Supplied data:
[Begin]

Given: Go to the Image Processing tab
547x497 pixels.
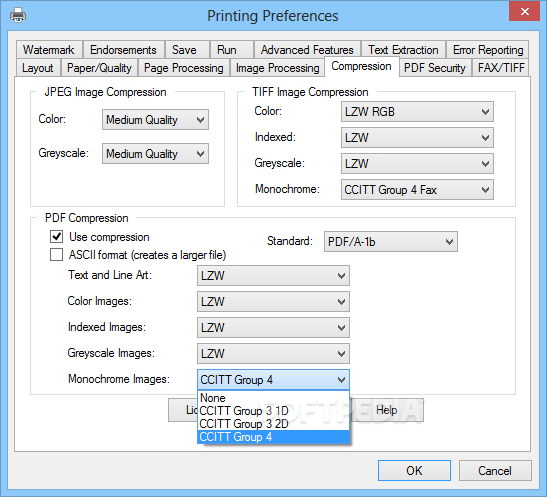Looking at the screenshot, I should click(x=277, y=68).
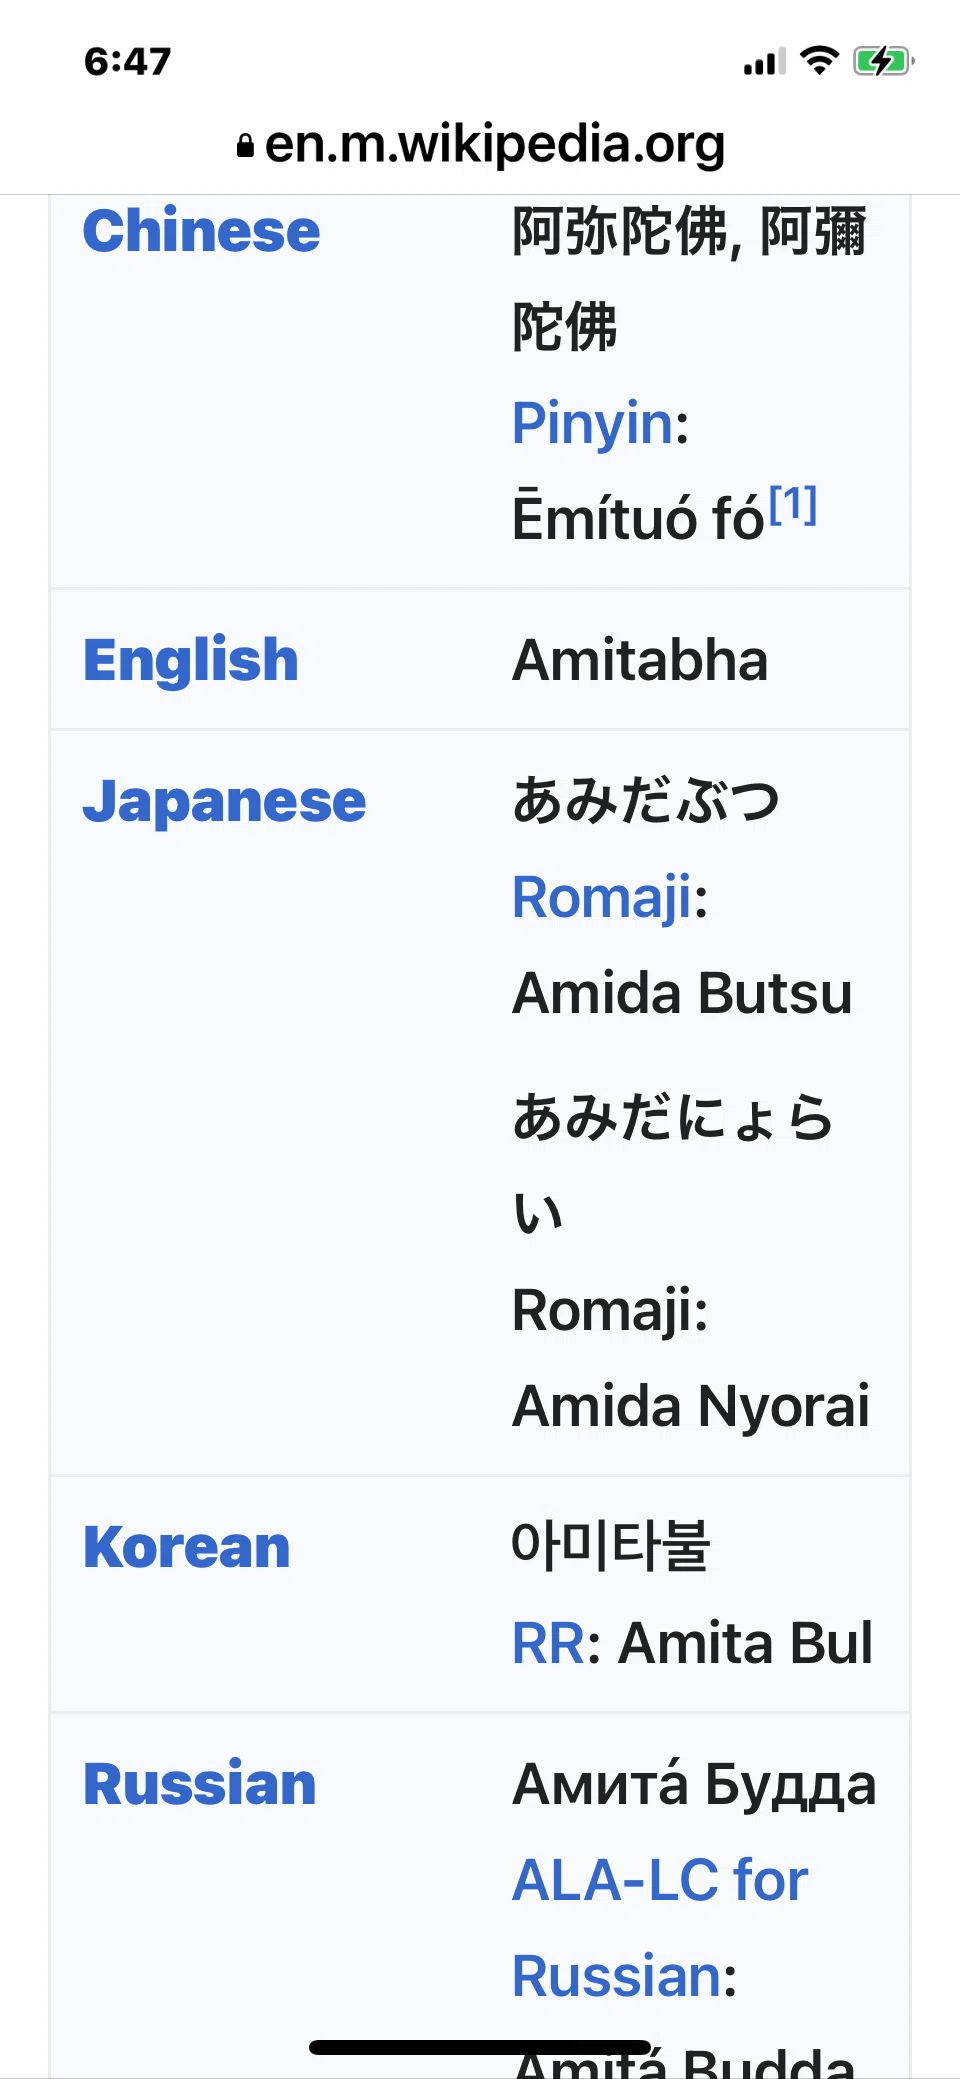Image resolution: width=960 pixels, height=2079 pixels.
Task: Tap the home indicator bar
Action: (480, 2047)
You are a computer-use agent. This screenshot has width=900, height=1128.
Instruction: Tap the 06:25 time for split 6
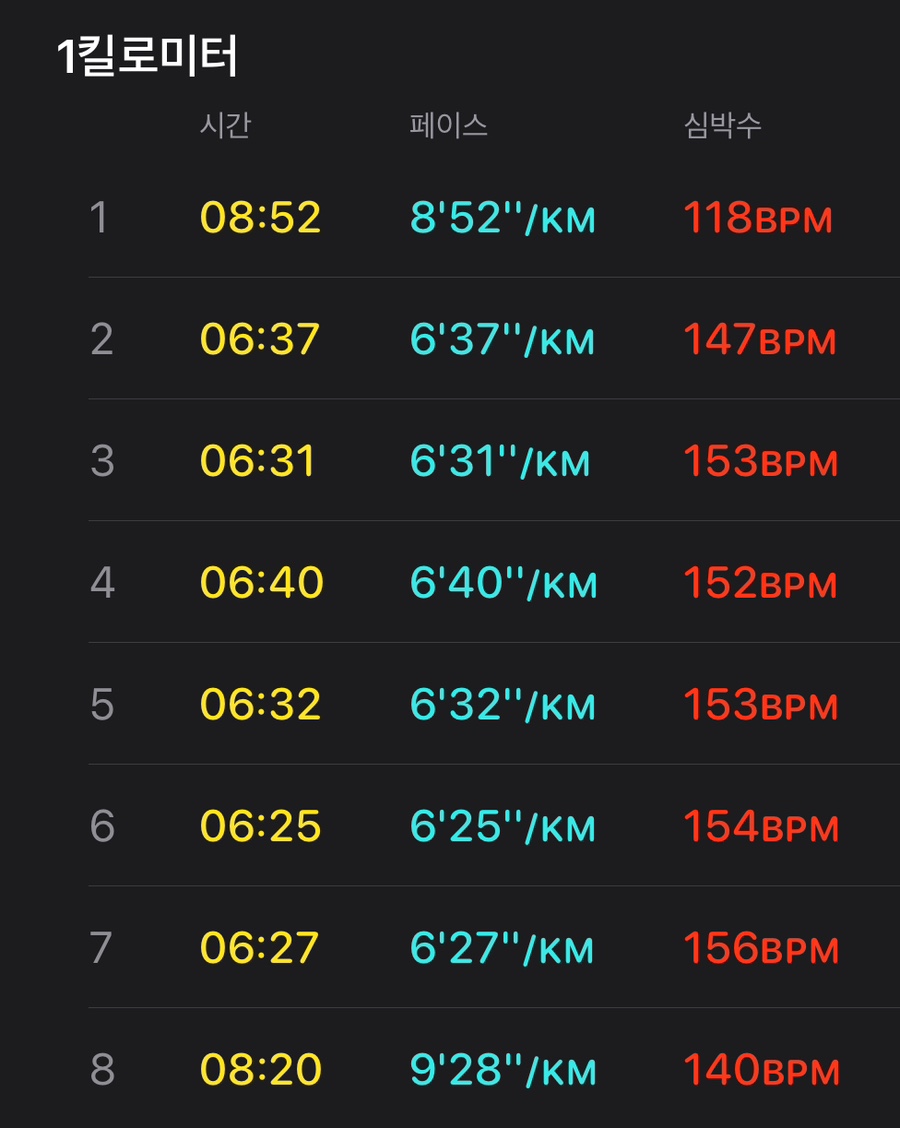click(x=260, y=825)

[End]

Reproduce all of the data above line for line and word for word, but omit the pictures.

Given: Go to the Image Processing tab
547x497 pixels.
Looking at the screenshot, I should click(x=277, y=68).
Image resolution: width=960 pixels, height=2079 pixels.
Task: Tap the home indicator bar
Action: (480, 2047)
You are a computer-use agent. This screenshot has width=900, height=1128.
Instruction: Tap the 06:25 time for split 6
click(x=260, y=825)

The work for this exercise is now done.